Revise the records from the start through the line containing "Describe the element at coordinates (74, 398)", both included, so that "Image resolution" becomes "Screenshot size" and nothing else changes. Leave the pictures out of your version.

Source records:
★ ★ ★

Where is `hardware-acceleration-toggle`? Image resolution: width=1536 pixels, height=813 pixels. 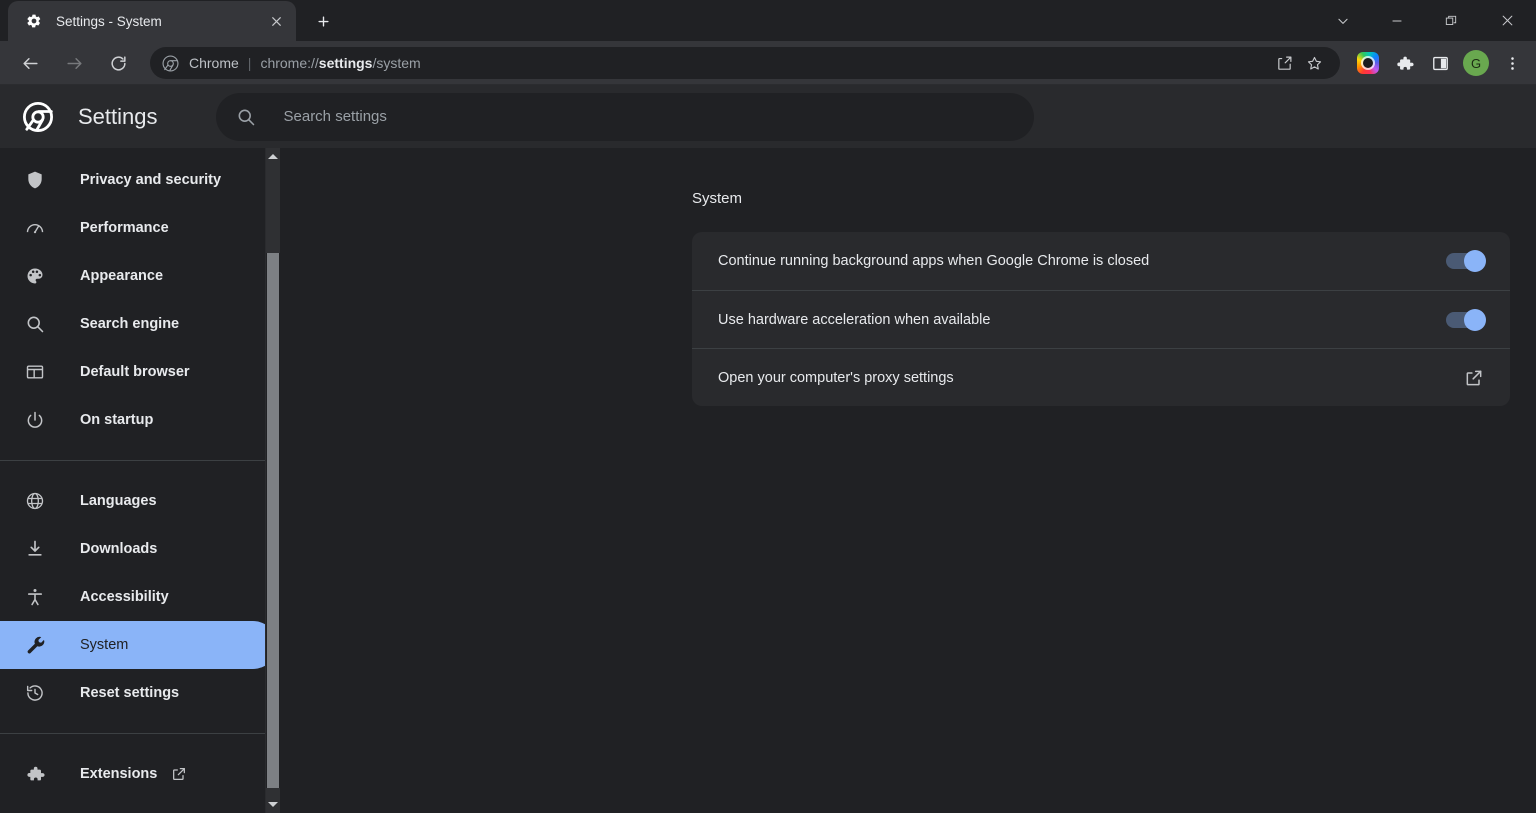
hardware-acceleration-toggle is located at coordinates (1466, 320).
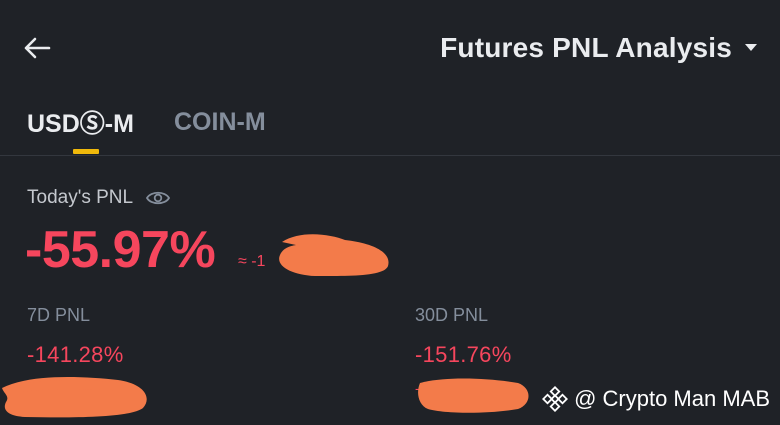  Describe the element at coordinates (74, 398) in the screenshot. I see `redaction-mark-7d` at that location.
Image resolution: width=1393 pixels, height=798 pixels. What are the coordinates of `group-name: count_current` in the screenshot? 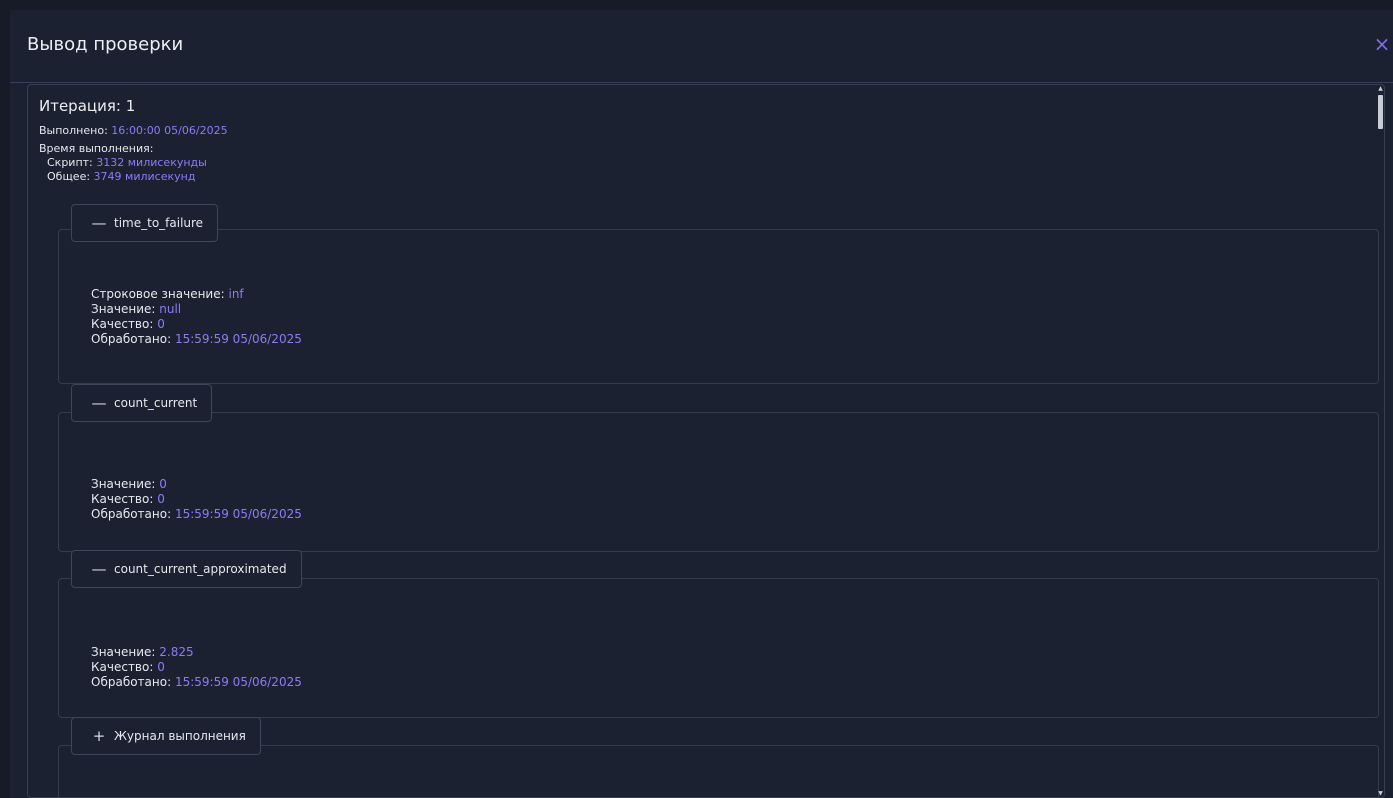 It's located at (156, 403).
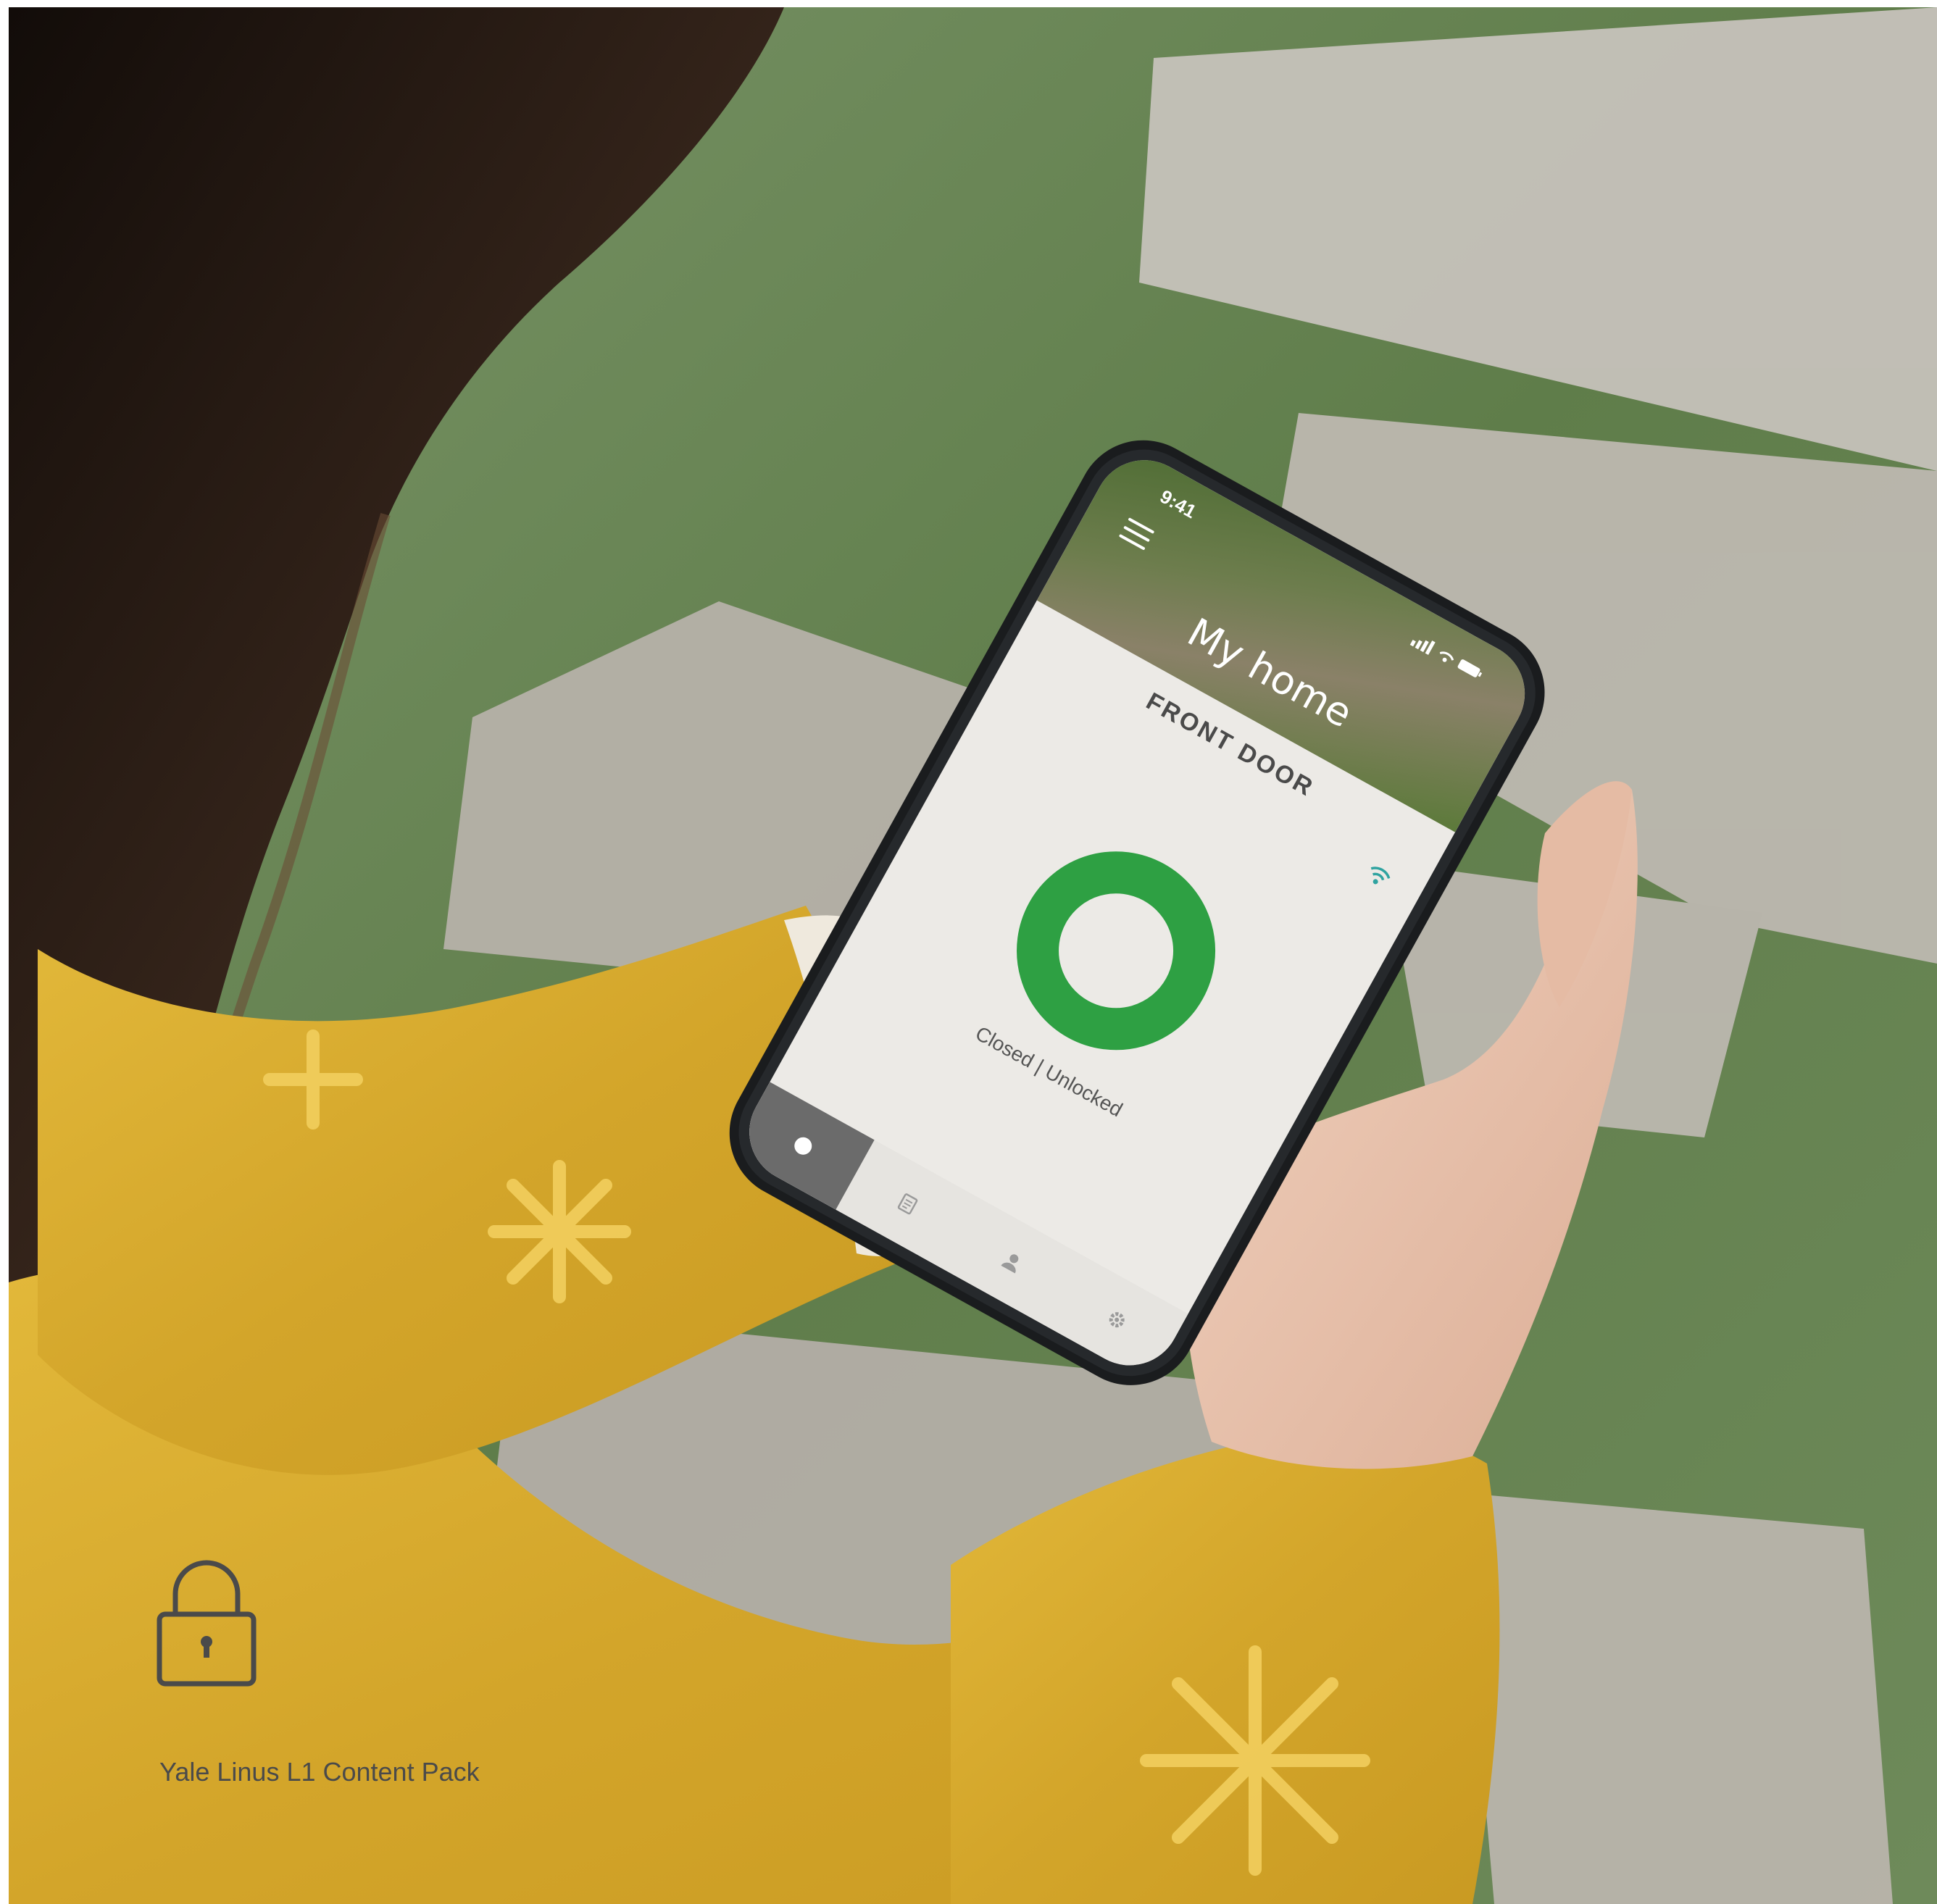 The height and width of the screenshot is (1904, 1937). Describe the element at coordinates (802, 1146) in the screenshot. I see `lock-tab-icon` at that location.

★ ★ ★

### Answer for the task
Where is `hardware-acceleration-toggle`? Screenshot size: width=1536 pixels, height=813 pixels. 
hardware-acceleration-toggle is located at coordinates (1466, 320).
  Describe the element at coordinates (74, 398) in the screenshot. I see `redaction-mark-7d` at that location.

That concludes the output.